Web performance company Cloudflare today announced the release of the Cloudflare API Gateway. This release is geared at providing organizations with a simple, fast, and effective way to protect and control all of their APIs. Cloudflare API Gateway simplifies the process of identifying, securing, and managing APIs of any protocol all on one network.
According to Cloudflare, API traffic generates more than 50% of all the HTTP requests on Cloudflare’s global network. With this, it is more important than ever for businesses to protect and maintain a clear view of their API suite.

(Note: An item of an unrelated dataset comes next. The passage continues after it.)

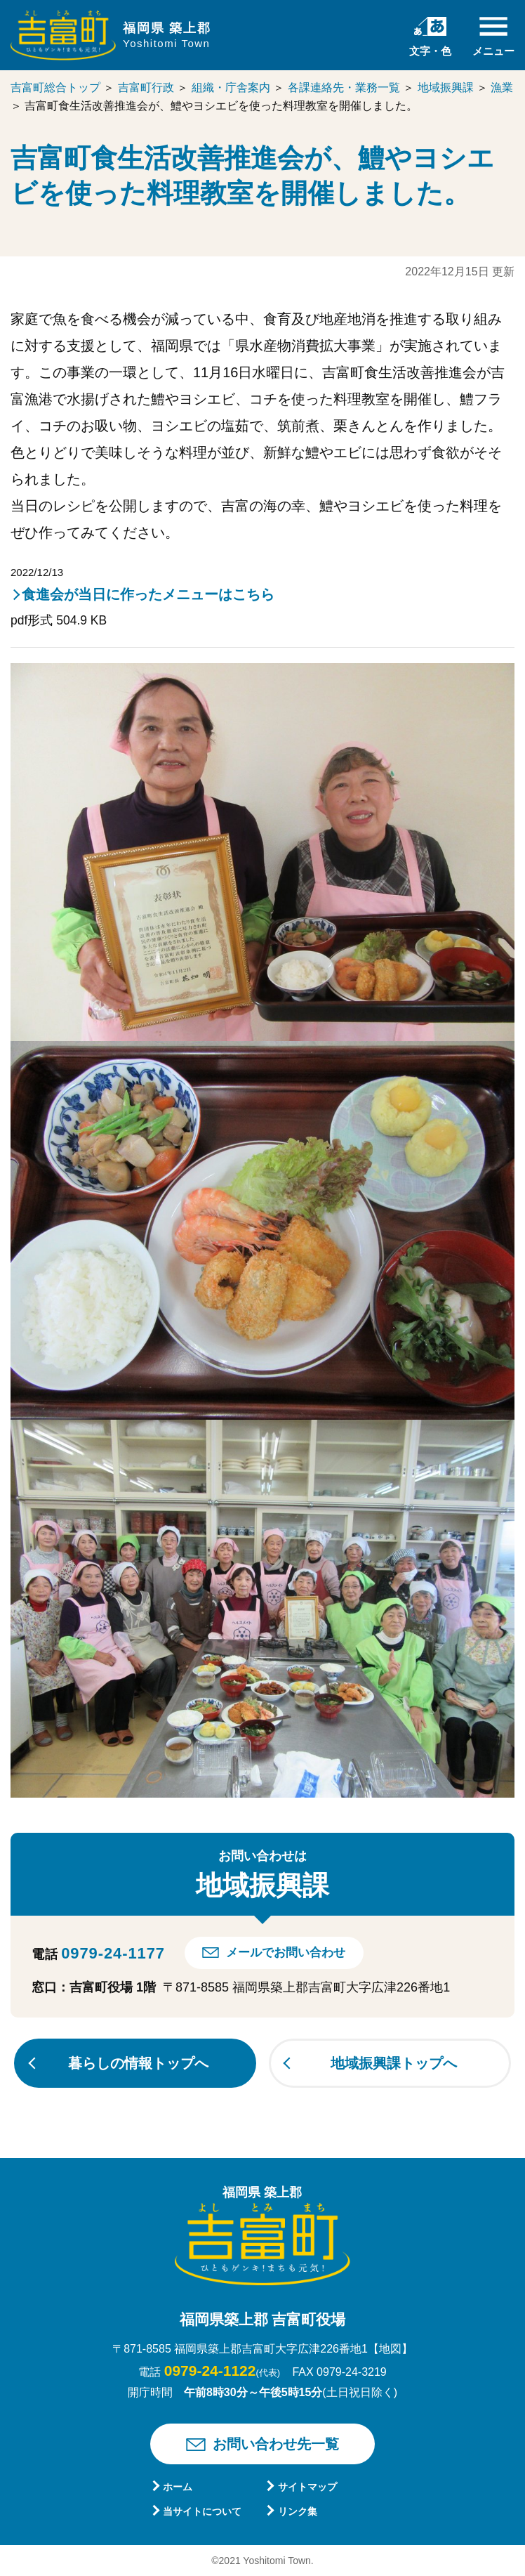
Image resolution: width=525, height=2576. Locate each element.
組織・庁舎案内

With this release, organizations will be able to:
- Identify and stop API abuse by leveraging Cloudflare’s Machine Learning engine that processes 32+ million requests per second
- Automatically detect unmanaged APIs through passive scans of the entire network that produce lists of API endpoints for complete visibility
- Create and manage lightweight, dynamic APIs that run at the edge directly with Cloudflare workers
- Offload authentication and authorization through gateway support of industry protocols such as OAuth 2.0 and JSON Web Tokens
- Route, log, and measure API requests through native functionality that will be introduced to existing Cloudflare products
“APIs were never built with security in mind. Yet, today APIs are involved in nearly every app a consumer or employee touches, often carrying our sensitive personal data,” said Matthew Prince, CEO and co-founder of Cloudflare. “Every day Cloudflare’s network blocks about 86 billion cyber threats for our customers. We’re confident that no other API tool sees the breadth or volume of threats that we do. We’ve built next generation AI and Machine Learning engines that take API management to a new level, automatically detecting new APIs and preventing threats. As with other Cloudflare products, API Gateway will do all of this at a fraction of the cost and without the latency introduced by legacy solutions.”